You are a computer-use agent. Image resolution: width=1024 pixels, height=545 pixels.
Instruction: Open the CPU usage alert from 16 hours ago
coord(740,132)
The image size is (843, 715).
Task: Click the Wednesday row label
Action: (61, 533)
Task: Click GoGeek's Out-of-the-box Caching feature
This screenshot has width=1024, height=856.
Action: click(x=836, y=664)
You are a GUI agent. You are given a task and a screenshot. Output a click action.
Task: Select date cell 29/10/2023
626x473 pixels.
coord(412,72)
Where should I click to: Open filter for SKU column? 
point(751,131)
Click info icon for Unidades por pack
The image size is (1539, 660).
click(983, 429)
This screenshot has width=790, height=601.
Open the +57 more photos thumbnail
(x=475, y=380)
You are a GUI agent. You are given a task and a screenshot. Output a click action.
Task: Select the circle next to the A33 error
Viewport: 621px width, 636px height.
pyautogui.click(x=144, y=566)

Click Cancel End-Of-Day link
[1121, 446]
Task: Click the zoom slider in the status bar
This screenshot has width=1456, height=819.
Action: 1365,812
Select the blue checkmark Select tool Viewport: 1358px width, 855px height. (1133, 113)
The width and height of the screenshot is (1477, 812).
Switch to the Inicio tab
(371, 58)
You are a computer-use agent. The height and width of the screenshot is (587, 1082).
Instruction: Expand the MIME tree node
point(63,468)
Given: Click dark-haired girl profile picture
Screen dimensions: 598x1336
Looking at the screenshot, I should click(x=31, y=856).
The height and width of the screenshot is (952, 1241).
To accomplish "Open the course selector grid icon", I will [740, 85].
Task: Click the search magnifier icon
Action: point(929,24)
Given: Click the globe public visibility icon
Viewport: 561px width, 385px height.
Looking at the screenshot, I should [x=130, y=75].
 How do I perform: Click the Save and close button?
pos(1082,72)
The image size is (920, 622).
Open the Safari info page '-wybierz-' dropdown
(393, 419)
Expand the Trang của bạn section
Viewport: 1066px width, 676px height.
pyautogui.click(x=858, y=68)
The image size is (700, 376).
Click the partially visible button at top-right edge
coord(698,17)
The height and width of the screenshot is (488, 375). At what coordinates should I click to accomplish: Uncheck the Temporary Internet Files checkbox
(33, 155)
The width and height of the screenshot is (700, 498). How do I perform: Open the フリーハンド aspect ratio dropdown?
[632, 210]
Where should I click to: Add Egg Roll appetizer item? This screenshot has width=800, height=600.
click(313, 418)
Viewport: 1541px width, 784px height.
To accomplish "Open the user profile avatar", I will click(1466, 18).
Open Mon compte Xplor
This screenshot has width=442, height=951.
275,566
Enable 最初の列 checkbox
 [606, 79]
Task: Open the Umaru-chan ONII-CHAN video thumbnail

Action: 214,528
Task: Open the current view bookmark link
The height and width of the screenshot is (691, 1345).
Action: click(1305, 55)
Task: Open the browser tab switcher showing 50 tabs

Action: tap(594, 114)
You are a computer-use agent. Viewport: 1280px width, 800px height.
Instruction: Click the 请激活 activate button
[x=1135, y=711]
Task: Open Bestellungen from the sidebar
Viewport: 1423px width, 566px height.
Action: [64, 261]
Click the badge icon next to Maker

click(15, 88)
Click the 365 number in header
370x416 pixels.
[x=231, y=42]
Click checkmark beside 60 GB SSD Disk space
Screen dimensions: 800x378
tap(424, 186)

> **Exercise description**
Render every line of the data above as a numbered list, omitting the blank lines.

> **Task answer**
1. You are a computer-use agent. Image resolution: width=1024 pixels, height=545 pixels.
2. Instruction: Open the CPU usage alert from 16 hours ago
3. coord(740,132)
4. The image size is (843, 715).
5. Task: Click the Wednesday row label
6. Action: (61, 533)
7. Task: Click GoGeek's Out-of-the-box Caching feature
8. This screenshot has width=1024, height=856.
9. Action: click(x=836, y=664)
10. You are a GUI agent. You are given a task and a screenshot. Output a click action.
11. Task: Select date cell 29/10/2023
12. 626x473 pixels.
13. coord(412,72)
14. Where should I click to: Open filter for SKU column? 
15. point(751,131)
16. Click info icon for Unidades por pack
17. The image size is (1539, 660).
18. click(983, 429)
19. This screenshot has width=790, height=601.
20. Open the +57 more photos thumbnail
21. (x=475, y=380)
22. You are a GUI agent. You are given a task and a screenshot. Output a click action.
23. Task: Select the circle next to the A33 error
24. Viewport: 621px width, 636px height.
25. pyautogui.click(x=144, y=566)
26. Click Cancel End-Of-Day link
27. [1121, 446]
28. Task: Click the zoom slider in the status bar
29. This screenshot has width=1456, height=819.
30. Action: 1365,812
31. Select the blue checkmark Select tool Viewport: 1358px width, 855px height. (1133, 113)
32. The width and height of the screenshot is (1477, 812).
33. Switch to the Inicio tab
34. (371, 58)
35. You are a computer-use agent. The height and width of the screenshot is (587, 1082).
36. Instruction: Expand the MIME tree node
37. point(63,468)
38. Given: Click dark-haired girl profile picture
39. Screen dimensions: 598x1336
40. Looking at the screenshot, I should click(x=31, y=856).
41. The height and width of the screenshot is (952, 1241).
42. To accomplish "Open the course selector grid icon", I will [740, 85].
43. Task: Click the search magnifier icon
44. Action: point(929,24)
45. Given: Click the globe public visibility icon
46. Viewport: 561px width, 385px height.
47. Looking at the screenshot, I should [x=130, y=75].
48.  How do I perform: Click the Save and close button?
49. pos(1082,72)
50. The image size is (920, 622).
51. Open the Safari info page '-wybierz-' dropdown
52. (393, 419)
53. Expand the Trang của bạn section
54. Viewport: 1066px width, 676px height.
55. pyautogui.click(x=858, y=68)
56. The image size is (700, 376).
57. Click the partially visible button at top-right edge
58. coord(698,17)
59. The height and width of the screenshot is (488, 375). At what coordinates should I click to accomplish: Uncheck the Temporary Internet Files checkbox
60. (33, 155)
61. The width and height of the screenshot is (700, 498). How do I perform: Open the フリーハンド aspect ratio dropdown?
62. [632, 210]
63. Where should I click to: Add Egg Roll appetizer item? This screenshot has width=800, height=600.
64. click(313, 418)
65. Viewport: 1541px width, 784px height.
66. To accomplish "Open the user profile avatar", I will click(1466, 18).
67. Open Mon compte Xplor
68. This screenshot has width=442, height=951.
69. 275,566
70. Enable 最初の列 checkbox
71.  [606, 79]
72. Task: Open the Umaru-chan ONII-CHAN video thumbnail
73. Action: 214,528
74. Task: Open the current view bookmark link
75. The height and width of the screenshot is (691, 1345).
76. Action: click(1305, 55)
77. Task: Open the browser tab switcher showing 50 tabs
78. Action: tap(594, 114)
79. You are a computer-use agent. Viewport: 1280px width, 800px height.
80. Instruction: Click the 请激活 activate button
81. [x=1135, y=711]
82. Task: Open Bestellungen from the sidebar
83. Viewport: 1423px width, 566px height.
84. Action: [64, 261]
85. Click the badge icon next to Maker
86. click(15, 88)
87. Click the 365 number in header
88. 370x416 pixels.
89. [x=231, y=42]
90. Click checkmark beside 60 GB SSD Disk space
91. Screen dimensions: 800x378
92. tap(424, 186)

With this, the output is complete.